Reviewing our conveyance of academic outputs in GALA

As part of our ongoing review of processes around GALA, we have decided to try and make better use of some of the features of the software. We hope that a minor change to our existing review practices will improve the university’s management of compliance with internal and external policies, and help to increase the turnaround of items under review. 

With REF 2021’s submission date only six months away, there has been a not insignificant increase in the number of deposits to GALA. This has been experienced at other institutions, so we are certainly not alone in this. Indeed, we are excited that GALA is being used by a broad range of users, including many who have been recruited throughout 2020. 

However, with the increased volume of deposits comes and increased management of processes. As part of our review of all deposits into GALA, we perform a range of checks to ensure that the university is not breaching any copyright restrictions (e.g. the sharing of published Versions of Record which publishers have been given copyright of) and to try and support compliance with the university’s Publications Policy, the REF 2021 open access policy, and various research funder policies as applicable. 

This disparate range of criteria often require us to contact individual academics via email to clarify that certain aspects of metadata are accurate, or to ensure that the correct document version has been attached to the record. This has been an incredibly effective method and helped us to build and foster excellent working relationships, and to better understand experiences with GALA and research repositories more generally. 

However, at scale, moving communications outside of the software can become cumbersome and add delays to the processing of deposits. As such, we are instituting a minor change to our extant processes, and wanted to clearly explain what we are doing and why, hence this blog post. 

In specific and limited circumstances, we are going to use some functionality in the repository software to return records’ to a user’s work area. We will accompany return of records with a detailed message to explain what needs amending on a given record. For example, if a Version of Record that is under the copyright of the publisher and thus cannot be shared via GALA has been attached to the record, we may explain that you will need to attach your author’s accepted manuscript (AAM,) and where you may be able to obtain your AAM from if you do not have a copy to hand, before you re-deposit your record. 

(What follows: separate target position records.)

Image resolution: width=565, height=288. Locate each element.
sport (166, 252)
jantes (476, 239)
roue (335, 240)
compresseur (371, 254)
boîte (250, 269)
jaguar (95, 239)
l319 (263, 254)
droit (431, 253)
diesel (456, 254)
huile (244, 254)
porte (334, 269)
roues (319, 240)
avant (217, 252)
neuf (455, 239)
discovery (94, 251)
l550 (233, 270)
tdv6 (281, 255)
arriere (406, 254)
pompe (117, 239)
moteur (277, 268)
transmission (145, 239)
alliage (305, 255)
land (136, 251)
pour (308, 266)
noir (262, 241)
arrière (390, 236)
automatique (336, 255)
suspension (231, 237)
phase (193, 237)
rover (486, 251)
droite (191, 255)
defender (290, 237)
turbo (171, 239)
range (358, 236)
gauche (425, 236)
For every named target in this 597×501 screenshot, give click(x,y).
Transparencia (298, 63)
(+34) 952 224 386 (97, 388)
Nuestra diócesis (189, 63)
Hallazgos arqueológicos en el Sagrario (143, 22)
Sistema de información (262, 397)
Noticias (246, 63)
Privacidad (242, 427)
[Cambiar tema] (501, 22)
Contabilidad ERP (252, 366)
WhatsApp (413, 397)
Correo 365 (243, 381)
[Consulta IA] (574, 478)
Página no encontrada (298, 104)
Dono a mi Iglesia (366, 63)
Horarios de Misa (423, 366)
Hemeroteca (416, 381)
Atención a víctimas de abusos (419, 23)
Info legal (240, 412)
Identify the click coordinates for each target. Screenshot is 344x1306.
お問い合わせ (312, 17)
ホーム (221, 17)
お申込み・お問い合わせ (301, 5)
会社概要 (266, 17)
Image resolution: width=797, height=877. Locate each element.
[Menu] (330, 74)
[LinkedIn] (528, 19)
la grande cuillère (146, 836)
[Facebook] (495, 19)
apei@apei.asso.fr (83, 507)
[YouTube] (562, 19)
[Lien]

Using this function of the software should better enable those depositing records to clarify or amend anything as appropriate in situ, expediting the process and resolving queries in a more effective way. 

Of course, we are always here to support you and ensure that your experiences with open access repositories are positive, so we need to be clear that you can contact us by any means necessary to help resolve any outstanding issues. However, by returning the output to the user’s work area, it will improve efficiency and enable depositors to better understand the requirements of depositing within GALA.